> [EXERCISE DETAILS] Only the lines from the one containing "You are a computer-use agent. The width" through the one containing "You are a GUI" should be printed, exactly as they appear below, with both ends included.

** PROVIDED RECORDS follows **

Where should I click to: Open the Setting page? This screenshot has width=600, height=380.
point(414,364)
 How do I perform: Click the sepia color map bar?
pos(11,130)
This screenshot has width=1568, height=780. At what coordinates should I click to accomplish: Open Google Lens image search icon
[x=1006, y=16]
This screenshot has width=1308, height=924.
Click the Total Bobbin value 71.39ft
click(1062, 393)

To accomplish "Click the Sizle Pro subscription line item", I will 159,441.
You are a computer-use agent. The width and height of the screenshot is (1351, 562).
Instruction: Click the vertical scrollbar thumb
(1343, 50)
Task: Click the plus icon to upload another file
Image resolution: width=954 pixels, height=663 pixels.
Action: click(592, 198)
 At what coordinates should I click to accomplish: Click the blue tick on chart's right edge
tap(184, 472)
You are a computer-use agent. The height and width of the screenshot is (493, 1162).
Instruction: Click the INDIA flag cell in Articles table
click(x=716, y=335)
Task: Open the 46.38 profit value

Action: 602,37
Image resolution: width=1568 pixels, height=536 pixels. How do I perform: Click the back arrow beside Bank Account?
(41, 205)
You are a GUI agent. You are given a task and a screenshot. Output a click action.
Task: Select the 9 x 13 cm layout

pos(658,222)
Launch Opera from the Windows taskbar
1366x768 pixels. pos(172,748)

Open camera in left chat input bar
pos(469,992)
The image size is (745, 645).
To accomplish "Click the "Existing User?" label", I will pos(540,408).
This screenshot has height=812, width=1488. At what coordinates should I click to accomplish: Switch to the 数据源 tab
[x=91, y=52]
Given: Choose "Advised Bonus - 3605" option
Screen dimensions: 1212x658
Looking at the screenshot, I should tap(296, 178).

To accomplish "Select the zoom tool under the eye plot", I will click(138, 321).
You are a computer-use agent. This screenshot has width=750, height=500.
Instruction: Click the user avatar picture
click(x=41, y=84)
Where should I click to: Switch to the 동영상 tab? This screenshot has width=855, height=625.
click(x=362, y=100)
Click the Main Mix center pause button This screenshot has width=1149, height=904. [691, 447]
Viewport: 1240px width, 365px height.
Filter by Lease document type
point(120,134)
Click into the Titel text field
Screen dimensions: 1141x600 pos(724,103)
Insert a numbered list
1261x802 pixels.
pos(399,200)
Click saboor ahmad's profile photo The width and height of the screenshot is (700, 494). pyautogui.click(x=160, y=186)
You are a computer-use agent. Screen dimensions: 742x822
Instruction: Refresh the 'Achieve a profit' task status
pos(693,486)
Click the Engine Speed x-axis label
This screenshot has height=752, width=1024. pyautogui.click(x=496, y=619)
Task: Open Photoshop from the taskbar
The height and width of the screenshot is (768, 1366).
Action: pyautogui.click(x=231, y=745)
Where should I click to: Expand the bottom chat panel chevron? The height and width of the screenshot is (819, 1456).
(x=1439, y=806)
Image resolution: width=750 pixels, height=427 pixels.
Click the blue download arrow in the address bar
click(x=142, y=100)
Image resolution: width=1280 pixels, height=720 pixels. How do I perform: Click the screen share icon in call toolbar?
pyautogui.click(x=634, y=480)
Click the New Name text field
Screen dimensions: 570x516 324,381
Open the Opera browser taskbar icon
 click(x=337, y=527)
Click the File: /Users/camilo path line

** End of PROVIDED RECORDS **

> [ANSWER SECTION]
You are a computer-use agent. The width and height of the screenshot is (1351, 562).
Instruction: Click the vertical scrollbar thumb
(1343, 50)
Task: Click the plus icon to upload another file
Image resolution: width=954 pixels, height=663 pixels.
Action: click(592, 198)
 At what coordinates should I click to accomplish: Click the blue tick on chart's right edge
tap(184, 472)
You are a computer-use agent. The height and width of the screenshot is (493, 1162).
Instruction: Click the INDIA flag cell in Articles table
click(x=716, y=335)
Task: Open the 46.38 profit value

Action: 602,37
Image resolution: width=1568 pixels, height=536 pixels. How do I perform: Click the back arrow beside Bank Account?
(41, 205)
You are a GUI agent. You are given a task and a screenshot. Output a click action.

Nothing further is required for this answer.